Cemitérios em Ituiutaba só suportam mais cinco anos de novos sepultamentos

Caso o o Poder público não faça nenhum projeto de expansão dos cemitérios municipais existentes hoje na cidade, tanto o cemitério São José, quando o Parque da Saudade só suportam mais cinco anos de novos sepultamentos. A informação é de Marcos José Santos, que assumiu recentemente a administração dos cemitérios municipais.


De acordo com ele, no cemitério São José, já não é mais possível fazer novos sepultamentos, a menos que a família já tenha jazigos com vagas livres. “No cemitério Parque da Saudade, com a média de sepultamentos, que é de 50 por mês, acredito que em até quatro ou cinco anos não seja mais possível comercializar novos jazigos”, explica. De acordo com ele, no local onde está o Parque da Saudade, é possível que haja expansão.

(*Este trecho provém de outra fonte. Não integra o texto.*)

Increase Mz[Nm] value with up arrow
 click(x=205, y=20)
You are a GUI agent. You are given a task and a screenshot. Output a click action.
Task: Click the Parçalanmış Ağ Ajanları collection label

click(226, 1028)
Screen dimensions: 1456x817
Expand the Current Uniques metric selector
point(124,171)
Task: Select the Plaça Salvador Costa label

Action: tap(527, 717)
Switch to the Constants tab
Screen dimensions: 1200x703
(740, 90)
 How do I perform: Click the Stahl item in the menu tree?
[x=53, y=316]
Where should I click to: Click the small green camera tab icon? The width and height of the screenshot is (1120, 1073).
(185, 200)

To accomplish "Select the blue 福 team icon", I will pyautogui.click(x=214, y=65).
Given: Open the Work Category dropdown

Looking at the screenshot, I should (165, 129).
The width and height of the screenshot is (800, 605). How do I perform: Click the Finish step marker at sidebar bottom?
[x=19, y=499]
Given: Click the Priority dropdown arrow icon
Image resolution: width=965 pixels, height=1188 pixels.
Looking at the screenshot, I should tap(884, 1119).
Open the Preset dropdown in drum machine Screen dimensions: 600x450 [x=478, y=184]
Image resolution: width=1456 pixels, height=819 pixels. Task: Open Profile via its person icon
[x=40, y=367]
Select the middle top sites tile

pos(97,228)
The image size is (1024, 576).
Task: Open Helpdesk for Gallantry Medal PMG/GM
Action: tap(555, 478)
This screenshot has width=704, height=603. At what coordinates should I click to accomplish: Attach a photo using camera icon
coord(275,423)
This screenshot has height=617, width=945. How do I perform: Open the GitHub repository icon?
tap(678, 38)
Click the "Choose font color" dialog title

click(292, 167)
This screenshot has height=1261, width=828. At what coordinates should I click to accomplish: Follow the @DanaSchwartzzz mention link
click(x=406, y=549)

No cemitério São José, que foi fundado em julho de 1920, encontram-se sepultadas hoje cerca de 60 mil pessoas. Já no Parque da Saudade, que existe desde agosto 1985, cerca de 15 mil pessoas estão sepultadas.

Projeto de expansão
Essa semana, o vereador Wellington Arantes, o Batuta (PSB), fez uma indicação ao Executivo requerendo a expansão do Cemitério São José, ocupando a área da Praça da Saudade, situada de frente para o parque santo. Entretanto, conforme a reportagem conversou com funcionários do local, moradores dos arredores são contra tal medida. “Em outras épocas, já propuseram essa expansão e os moradores foram contra. Acredito que tal medida não é a mais viável”, reforçou Marcos.

Terceirização
Ainda sobre o tema, outro vereador, José Barreto (PTB) também protocolou uma indicação ao prefeito municipal, sugerindo a terceirização dos cemitérios do município, por meio de licitação com base nas parcerias públicas e privadas. Entretanto, para Marcos, que antes de ser o administrador trabalhou durante 27 anos como encarregado nos cemitérios municipais, a terceirização seria inviável para a empresa que assumisse, uma vez que a receita é bem justa às despesas. “Hoje nossa receita é somente da taxa de abertura de túmulos. E quanto às despesas, são com o pagamento de funcionários, materiais de construção e equipamento de escritório”, informa.